TAREA -> Transcribe sin cambios las líneas que empiezan en la que contiene "Where should I click to: Open the By" y terminan en la que contiene "click(x=162, y=140)", ambas incluidas.

Registros guardados ->
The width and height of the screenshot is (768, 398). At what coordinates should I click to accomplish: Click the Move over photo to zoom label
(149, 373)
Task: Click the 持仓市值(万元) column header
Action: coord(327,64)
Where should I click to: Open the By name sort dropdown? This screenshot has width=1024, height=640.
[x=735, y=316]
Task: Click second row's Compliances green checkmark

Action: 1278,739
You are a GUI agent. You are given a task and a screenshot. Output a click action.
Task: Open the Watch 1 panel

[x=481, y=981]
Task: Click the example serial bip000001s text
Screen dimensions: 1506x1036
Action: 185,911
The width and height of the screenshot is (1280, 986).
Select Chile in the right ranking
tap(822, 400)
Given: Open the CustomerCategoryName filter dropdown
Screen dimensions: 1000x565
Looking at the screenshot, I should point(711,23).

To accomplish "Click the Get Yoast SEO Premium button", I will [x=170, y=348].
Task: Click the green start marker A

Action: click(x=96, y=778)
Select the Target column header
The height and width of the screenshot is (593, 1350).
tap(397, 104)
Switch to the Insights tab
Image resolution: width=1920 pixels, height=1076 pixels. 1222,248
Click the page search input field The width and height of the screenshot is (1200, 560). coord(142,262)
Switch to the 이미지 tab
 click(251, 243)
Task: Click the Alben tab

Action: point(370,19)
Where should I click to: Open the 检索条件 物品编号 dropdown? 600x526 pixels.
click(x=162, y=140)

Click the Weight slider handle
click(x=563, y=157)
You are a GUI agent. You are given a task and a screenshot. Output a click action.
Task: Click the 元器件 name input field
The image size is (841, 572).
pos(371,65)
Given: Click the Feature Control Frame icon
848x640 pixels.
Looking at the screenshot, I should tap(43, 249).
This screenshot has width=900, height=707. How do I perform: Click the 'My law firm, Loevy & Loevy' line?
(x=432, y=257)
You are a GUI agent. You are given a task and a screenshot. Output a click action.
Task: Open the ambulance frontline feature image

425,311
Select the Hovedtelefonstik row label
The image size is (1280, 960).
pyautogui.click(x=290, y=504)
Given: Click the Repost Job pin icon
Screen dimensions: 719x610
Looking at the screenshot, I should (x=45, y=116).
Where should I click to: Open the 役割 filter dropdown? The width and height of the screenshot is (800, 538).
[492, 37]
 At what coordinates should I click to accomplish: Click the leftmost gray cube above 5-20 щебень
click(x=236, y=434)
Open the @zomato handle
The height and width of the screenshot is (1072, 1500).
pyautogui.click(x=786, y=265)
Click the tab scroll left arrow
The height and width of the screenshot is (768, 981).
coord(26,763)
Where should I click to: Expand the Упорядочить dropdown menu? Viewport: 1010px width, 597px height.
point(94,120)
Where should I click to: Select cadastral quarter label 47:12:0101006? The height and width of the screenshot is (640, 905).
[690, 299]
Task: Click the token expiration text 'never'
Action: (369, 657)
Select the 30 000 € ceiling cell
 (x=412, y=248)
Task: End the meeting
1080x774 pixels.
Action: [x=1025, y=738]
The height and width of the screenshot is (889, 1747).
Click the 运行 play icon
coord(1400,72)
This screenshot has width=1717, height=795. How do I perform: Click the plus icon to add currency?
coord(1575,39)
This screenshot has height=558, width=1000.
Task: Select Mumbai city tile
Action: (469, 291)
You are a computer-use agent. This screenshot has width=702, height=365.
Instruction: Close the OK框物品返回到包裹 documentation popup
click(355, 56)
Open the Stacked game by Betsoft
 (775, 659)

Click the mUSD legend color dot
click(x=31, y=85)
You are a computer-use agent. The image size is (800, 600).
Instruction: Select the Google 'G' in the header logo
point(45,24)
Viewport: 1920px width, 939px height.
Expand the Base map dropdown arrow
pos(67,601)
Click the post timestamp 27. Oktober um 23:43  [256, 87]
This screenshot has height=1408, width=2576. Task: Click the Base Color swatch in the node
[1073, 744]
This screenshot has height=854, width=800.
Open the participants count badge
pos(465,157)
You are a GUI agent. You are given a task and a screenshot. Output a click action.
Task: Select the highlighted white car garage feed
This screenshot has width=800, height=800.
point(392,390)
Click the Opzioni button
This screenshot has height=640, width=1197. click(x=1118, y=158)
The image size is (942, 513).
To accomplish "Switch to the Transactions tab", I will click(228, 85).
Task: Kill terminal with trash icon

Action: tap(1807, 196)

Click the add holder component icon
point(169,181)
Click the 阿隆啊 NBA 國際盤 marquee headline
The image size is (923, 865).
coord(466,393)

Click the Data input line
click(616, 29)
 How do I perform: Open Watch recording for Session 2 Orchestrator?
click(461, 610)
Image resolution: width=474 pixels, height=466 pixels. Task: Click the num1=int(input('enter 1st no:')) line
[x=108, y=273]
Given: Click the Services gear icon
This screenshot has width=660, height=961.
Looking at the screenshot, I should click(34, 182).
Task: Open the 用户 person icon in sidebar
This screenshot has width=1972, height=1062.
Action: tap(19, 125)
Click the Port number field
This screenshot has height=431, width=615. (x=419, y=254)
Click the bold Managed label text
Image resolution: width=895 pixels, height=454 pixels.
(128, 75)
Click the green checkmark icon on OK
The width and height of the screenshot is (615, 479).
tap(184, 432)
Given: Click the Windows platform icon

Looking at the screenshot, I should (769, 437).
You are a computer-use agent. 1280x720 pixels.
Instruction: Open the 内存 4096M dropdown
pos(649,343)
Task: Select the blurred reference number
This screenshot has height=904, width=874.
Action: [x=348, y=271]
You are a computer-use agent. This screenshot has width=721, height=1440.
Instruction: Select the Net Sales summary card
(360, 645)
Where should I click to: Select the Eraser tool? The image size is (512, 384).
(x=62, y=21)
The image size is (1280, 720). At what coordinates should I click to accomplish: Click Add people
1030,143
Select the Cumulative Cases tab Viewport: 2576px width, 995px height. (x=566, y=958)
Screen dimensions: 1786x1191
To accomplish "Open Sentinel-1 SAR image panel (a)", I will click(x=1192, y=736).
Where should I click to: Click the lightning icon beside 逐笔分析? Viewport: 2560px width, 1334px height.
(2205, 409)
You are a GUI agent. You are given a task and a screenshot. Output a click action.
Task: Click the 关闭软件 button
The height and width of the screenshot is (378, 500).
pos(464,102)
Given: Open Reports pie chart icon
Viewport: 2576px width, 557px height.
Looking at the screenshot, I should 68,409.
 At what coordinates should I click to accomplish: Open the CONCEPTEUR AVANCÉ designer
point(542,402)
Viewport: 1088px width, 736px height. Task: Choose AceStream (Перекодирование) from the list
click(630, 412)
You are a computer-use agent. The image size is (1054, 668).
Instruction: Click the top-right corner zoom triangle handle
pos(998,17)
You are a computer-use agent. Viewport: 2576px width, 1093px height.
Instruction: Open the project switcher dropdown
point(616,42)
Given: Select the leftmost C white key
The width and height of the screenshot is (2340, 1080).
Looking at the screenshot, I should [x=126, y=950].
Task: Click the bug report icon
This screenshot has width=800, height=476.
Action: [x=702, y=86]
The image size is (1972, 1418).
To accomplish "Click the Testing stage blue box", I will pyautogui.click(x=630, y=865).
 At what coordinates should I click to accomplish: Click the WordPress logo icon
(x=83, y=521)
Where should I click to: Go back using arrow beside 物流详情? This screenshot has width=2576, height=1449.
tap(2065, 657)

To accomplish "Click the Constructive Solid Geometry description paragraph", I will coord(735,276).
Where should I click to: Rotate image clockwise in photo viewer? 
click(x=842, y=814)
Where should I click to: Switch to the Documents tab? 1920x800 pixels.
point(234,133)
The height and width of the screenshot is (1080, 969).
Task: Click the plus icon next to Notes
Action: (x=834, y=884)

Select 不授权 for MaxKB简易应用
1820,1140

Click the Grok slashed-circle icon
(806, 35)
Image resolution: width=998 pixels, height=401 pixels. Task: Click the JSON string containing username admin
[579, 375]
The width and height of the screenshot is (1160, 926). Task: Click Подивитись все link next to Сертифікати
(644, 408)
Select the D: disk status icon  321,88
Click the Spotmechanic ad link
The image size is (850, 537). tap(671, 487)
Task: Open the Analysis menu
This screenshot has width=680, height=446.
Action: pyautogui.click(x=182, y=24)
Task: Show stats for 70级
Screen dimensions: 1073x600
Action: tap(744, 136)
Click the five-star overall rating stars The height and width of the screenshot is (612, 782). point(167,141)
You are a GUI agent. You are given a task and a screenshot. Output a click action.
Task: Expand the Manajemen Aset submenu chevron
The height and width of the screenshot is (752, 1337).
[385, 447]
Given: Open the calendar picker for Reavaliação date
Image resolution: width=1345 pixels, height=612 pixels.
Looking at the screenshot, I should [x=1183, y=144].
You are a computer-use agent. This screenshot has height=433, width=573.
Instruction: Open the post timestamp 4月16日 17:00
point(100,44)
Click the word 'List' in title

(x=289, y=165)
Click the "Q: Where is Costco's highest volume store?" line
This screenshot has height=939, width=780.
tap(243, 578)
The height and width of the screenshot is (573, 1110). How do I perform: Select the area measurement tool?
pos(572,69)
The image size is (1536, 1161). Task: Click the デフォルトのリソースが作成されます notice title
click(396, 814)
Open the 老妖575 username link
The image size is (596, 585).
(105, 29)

SOLUCIÓN ->
Where should I click to: Open the By name sort dropdown? This screenshot has width=1024, height=640.
[x=735, y=316]
Task: Click second row's Compliances green checkmark

Action: 1278,739
You are a GUI agent. You are given a task and a screenshot. Output a click action.
Task: Open the Watch 1 panel

[x=481, y=981]
Task: Click the example serial bip000001s text
Screen dimensions: 1506x1036
Action: 185,911
The width and height of the screenshot is (1280, 986).
Select Chile in the right ranking
tap(822, 400)
Given: Open the CustomerCategoryName filter dropdown
Screen dimensions: 1000x565
Looking at the screenshot, I should point(711,23).

To accomplish "Click the Get Yoast SEO Premium button", I will [x=170, y=348].
Task: Click the green start marker A

Action: click(x=96, y=778)
Select the Target column header
The height and width of the screenshot is (593, 1350).
tap(397, 104)
Switch to the Insights tab
Image resolution: width=1920 pixels, height=1076 pixels. 1222,248
Click the page search input field The width and height of the screenshot is (1200, 560). coord(142,262)
Switch to the 이미지 tab
 click(251, 243)
Task: Click the Alben tab

Action: point(370,19)
Where should I click to: Open the 检索条件 物品编号 dropdown? 600x526 pixels.
click(x=162, y=140)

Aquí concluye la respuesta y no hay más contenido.